What you will do:
Please restate, word for word, the lines below that begin at the one with "Given: Select the ownership" and end at the one with "Click the table". Leave out all other lines.

Records to process:
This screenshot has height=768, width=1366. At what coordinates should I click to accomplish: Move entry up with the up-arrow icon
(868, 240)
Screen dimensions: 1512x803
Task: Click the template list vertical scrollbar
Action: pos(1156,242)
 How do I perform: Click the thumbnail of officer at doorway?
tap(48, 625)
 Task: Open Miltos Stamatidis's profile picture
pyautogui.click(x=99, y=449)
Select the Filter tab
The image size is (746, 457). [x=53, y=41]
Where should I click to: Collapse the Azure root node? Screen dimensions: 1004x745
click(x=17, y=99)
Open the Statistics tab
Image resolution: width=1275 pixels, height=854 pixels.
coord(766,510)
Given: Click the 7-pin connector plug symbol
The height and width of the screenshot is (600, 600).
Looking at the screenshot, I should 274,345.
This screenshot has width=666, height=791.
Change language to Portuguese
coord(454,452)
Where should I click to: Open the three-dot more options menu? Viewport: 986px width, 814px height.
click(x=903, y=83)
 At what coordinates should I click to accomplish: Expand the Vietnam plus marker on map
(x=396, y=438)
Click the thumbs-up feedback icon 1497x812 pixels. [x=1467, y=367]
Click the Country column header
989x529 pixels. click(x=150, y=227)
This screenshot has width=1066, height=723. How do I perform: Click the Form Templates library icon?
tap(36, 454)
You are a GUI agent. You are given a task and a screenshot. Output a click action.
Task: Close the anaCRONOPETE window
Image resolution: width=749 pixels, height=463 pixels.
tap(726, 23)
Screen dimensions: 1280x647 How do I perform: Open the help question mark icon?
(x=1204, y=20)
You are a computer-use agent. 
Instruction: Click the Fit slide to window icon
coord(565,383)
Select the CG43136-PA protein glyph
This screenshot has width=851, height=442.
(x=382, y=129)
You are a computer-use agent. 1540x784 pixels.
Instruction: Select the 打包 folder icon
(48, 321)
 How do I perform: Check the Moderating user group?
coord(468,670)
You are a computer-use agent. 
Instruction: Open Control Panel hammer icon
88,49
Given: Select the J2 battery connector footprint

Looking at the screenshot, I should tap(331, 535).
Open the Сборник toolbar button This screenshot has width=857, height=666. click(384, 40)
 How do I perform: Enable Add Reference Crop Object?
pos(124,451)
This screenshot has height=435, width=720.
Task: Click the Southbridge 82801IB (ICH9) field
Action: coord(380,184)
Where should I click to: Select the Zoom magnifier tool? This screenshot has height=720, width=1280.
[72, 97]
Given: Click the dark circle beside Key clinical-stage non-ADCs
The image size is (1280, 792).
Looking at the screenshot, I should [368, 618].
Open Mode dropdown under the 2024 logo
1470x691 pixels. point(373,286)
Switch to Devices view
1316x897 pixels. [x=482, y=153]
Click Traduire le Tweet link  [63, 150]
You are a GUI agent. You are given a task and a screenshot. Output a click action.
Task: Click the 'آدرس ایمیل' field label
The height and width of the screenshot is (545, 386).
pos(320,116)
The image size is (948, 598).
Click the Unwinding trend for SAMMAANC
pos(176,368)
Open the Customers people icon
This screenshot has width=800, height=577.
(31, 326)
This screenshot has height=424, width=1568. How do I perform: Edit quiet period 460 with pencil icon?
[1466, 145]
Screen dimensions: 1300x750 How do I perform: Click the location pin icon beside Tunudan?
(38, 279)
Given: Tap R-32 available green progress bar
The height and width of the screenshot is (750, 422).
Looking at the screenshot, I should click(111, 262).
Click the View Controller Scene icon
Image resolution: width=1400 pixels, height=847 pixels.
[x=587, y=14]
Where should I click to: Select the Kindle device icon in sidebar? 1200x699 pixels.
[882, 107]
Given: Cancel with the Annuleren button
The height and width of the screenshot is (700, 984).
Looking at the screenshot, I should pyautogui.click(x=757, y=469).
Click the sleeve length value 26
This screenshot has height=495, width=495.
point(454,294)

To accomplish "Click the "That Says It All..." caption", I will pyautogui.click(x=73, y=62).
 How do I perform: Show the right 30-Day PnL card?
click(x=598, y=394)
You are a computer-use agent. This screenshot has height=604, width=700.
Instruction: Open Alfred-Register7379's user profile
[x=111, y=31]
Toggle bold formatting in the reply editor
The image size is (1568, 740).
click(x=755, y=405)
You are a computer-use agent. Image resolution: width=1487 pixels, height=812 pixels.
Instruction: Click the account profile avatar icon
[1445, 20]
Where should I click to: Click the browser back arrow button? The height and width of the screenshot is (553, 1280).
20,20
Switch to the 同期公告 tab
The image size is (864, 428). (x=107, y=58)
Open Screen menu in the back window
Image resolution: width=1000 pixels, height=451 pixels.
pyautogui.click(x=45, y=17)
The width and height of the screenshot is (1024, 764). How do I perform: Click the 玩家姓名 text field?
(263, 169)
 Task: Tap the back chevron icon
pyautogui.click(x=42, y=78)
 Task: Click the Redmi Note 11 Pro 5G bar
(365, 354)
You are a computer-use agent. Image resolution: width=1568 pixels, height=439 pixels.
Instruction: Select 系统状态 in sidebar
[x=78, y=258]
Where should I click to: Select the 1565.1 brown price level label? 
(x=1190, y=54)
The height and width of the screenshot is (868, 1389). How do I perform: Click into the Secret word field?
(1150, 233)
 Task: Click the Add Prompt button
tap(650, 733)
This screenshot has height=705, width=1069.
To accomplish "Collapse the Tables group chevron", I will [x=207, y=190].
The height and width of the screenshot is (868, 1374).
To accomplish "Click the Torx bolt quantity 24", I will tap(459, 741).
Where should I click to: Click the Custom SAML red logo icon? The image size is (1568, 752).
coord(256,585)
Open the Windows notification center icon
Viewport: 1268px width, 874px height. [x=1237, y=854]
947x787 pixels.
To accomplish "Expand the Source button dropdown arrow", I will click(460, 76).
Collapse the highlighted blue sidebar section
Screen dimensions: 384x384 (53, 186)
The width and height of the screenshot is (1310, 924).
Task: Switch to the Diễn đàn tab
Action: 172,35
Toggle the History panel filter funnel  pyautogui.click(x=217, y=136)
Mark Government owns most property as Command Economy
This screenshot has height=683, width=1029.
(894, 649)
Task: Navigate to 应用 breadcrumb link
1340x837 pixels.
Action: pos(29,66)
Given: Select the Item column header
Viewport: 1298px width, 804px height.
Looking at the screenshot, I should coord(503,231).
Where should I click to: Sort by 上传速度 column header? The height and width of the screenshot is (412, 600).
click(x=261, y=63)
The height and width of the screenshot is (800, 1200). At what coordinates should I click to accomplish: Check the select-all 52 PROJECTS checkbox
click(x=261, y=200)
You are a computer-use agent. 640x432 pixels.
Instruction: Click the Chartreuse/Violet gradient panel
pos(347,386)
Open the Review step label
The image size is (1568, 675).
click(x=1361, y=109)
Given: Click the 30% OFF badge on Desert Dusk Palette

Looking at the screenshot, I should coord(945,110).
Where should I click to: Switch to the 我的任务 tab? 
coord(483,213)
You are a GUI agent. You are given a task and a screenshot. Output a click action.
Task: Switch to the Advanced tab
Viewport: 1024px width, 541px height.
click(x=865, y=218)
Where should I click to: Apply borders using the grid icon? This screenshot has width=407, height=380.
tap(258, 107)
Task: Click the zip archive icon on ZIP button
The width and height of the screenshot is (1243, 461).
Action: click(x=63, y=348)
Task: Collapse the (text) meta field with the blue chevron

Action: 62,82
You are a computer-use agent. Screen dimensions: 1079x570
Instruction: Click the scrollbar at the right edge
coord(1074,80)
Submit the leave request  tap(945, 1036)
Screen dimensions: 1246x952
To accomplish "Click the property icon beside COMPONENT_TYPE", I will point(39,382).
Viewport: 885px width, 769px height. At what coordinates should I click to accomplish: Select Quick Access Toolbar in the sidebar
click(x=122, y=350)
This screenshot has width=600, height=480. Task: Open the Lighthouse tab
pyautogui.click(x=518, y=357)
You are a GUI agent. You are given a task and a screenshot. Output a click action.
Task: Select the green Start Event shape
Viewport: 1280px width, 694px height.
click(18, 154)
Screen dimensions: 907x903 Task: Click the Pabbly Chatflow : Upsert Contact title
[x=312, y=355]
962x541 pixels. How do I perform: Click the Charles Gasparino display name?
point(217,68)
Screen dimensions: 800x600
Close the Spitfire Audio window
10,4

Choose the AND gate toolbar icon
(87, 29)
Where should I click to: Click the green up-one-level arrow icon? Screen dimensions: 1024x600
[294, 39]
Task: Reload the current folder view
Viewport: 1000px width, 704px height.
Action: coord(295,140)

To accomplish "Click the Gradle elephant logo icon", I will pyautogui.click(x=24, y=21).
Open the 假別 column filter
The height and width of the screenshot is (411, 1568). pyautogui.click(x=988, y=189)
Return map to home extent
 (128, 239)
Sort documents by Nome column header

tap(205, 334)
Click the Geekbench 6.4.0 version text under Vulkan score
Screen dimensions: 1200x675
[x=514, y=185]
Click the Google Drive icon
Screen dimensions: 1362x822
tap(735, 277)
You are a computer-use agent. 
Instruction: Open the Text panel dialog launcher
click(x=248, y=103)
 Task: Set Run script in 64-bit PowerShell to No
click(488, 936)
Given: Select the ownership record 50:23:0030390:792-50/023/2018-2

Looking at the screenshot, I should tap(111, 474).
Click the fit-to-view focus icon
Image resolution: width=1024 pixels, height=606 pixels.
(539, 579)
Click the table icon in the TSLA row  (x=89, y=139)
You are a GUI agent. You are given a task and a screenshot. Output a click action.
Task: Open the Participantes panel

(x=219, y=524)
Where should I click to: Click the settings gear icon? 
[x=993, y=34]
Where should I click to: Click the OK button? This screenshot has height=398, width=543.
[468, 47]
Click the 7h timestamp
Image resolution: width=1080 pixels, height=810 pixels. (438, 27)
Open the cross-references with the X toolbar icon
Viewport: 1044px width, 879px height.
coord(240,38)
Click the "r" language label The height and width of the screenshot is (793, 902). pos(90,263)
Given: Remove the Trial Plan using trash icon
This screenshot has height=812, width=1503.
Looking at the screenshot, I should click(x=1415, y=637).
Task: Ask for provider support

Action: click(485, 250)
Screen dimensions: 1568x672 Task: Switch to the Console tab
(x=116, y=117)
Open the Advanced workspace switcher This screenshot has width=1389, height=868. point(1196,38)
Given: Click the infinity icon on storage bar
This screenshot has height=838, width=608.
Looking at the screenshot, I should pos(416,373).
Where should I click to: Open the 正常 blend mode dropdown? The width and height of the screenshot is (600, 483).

Response to the exercise:
Given: Select the ownership record 50:23:0030390:792-50/023/2018-2

Looking at the screenshot, I should tap(111, 474).
Click the fit-to-view focus icon
Image resolution: width=1024 pixels, height=606 pixels.
(539, 579)
Click the table icon in the TSLA row  (x=89, y=139)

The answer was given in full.